So what does all of this have to do with writing software? Just as the product offerings in technology have become vast and plentiful, so have the options for ways to develop those products. In the beginning you wrote software using the tools that came with the computer, which usually were the same tools used by the developers who wrote the software for the computer. As time went on other tools began to appear as well as other languages, a trend that shows no signs of stopping.

But the capabilities of those languages and tools have converged. There are advantages and disadvantages, but it is becoming rarer to find a language that lacks the capabilities offered by another (you may end up writing more code, but generally you can port code around and not lose functionality). What really differentiates those tools and languages now is the effort that it takes to build something in them. Old school developers wrote code in barebones editors that offered no syntax checking or content assist features. Modern IDEs offer compile checking, completions, and quick templates that enable swift development. Languages that offer built in constructs for tasks that are typically coded by hand also offer huge time savings.

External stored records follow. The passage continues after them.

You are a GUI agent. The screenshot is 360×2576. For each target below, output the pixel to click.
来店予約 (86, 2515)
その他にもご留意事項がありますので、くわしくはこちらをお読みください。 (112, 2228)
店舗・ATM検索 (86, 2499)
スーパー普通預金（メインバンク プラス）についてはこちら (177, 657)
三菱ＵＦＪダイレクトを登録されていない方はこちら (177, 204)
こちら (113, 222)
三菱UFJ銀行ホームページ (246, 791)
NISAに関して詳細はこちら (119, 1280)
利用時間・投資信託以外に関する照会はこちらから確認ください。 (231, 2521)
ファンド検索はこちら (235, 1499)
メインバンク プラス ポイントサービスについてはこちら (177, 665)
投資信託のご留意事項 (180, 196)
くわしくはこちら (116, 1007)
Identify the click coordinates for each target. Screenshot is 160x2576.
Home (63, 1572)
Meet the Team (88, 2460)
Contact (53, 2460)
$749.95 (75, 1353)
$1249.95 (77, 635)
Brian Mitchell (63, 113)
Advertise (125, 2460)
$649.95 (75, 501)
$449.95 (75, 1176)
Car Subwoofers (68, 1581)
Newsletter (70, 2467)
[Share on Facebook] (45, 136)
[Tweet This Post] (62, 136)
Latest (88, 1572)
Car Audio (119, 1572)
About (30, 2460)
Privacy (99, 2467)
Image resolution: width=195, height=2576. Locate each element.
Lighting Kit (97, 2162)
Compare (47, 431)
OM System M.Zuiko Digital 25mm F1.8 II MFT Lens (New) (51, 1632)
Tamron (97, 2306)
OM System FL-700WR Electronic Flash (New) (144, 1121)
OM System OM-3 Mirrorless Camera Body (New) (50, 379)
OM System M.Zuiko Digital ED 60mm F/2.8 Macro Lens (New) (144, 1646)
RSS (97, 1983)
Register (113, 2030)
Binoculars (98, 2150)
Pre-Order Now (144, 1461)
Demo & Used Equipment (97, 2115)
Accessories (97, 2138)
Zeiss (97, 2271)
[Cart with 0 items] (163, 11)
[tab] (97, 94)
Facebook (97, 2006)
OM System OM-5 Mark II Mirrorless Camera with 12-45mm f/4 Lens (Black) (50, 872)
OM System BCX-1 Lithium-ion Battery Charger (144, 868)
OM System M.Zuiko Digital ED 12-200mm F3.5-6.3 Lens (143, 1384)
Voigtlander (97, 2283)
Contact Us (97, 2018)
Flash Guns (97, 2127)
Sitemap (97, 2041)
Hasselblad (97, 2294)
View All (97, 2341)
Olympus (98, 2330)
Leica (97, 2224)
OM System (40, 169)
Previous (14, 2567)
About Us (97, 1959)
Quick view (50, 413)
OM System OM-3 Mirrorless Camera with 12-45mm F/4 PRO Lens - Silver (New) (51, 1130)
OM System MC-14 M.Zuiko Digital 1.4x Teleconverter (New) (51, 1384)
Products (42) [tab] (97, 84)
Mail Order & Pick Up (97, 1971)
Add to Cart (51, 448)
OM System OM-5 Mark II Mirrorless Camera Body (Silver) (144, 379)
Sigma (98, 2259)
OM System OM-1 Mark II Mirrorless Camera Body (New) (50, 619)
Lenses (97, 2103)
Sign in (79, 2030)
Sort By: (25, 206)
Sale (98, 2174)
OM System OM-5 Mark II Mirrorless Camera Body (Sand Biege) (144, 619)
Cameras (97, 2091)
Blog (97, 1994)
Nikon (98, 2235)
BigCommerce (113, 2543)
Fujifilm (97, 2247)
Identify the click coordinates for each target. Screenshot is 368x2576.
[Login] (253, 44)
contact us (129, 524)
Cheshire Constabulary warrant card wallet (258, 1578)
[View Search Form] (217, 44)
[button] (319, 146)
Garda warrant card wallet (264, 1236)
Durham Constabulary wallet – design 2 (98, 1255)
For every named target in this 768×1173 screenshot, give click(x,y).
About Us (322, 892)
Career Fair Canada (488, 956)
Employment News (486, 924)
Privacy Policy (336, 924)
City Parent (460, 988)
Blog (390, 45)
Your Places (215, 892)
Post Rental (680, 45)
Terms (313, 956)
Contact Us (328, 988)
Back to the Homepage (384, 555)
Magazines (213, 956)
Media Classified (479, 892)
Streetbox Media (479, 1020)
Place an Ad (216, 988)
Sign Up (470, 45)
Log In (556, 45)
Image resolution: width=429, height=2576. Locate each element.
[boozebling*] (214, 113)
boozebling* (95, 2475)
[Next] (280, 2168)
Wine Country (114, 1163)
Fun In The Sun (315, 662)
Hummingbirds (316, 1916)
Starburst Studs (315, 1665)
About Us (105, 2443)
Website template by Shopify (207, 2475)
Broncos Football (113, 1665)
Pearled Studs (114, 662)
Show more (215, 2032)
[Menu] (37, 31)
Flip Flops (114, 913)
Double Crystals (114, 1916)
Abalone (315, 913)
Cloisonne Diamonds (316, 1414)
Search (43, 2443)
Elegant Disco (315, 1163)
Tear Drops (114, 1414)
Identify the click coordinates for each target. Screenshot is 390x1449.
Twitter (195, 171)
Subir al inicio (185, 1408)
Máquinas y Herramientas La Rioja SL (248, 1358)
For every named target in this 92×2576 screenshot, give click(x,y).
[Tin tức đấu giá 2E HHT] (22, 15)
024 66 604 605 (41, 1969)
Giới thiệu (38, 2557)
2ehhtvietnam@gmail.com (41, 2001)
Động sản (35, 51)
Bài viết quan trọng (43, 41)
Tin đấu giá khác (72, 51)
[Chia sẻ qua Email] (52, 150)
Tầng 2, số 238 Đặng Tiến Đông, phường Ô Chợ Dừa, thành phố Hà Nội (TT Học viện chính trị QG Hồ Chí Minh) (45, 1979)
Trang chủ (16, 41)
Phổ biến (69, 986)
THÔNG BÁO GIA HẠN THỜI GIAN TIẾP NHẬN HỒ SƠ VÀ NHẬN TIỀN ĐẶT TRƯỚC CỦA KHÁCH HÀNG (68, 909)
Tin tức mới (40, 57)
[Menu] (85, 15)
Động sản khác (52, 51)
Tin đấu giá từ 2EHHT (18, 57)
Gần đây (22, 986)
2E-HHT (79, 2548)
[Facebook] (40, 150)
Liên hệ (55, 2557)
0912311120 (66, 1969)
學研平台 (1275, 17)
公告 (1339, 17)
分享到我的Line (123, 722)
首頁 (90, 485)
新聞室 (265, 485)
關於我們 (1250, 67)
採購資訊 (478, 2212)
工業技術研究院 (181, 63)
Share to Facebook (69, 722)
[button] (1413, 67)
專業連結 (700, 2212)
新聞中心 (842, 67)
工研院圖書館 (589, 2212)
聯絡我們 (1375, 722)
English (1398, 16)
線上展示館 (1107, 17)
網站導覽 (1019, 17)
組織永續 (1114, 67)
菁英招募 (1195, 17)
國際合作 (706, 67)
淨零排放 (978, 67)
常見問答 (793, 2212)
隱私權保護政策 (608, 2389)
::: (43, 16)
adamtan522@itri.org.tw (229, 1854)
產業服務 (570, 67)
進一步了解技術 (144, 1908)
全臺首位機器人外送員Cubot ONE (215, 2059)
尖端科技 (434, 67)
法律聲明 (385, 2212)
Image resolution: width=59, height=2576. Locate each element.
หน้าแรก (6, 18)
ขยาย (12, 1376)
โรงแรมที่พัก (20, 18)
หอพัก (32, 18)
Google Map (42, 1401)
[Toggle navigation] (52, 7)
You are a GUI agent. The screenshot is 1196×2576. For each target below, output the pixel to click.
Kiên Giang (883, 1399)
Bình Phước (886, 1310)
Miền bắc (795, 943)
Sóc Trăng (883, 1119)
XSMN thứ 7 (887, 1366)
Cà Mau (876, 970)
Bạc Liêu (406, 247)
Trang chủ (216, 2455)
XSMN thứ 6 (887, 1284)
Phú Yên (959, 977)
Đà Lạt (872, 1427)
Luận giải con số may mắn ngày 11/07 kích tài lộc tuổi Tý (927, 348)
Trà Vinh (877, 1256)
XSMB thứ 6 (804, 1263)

As development of software became more and more advanced, a lot of issues came up around keeping code simple and flexible when scaling up from developer laptops to full production servers. Resources are limited and so developers often write and test code on machines that are vastly different from the production hardware. The topology may be different and so the software has to be aware of a number of different possible configurations. Problems that were seen in production can’t be reproduced on developer machines and so precious time is wasted trying to locate the cause.

In the 1990’s we began to see the rise of virtual machines, which allowed users to run programs built for one operating system on a different operating system. Most of us used this to run Windows on a Macintosh or to run Linux on a PC. Over time these virtual machines became streamlined to the point where companies began to be able to easily allocate multiple virtual machines to run their production software on a single physical machine. Technologies emerged that allowed for creating virtual machines from a template, which streamlined the process of setting up environments in which to run software.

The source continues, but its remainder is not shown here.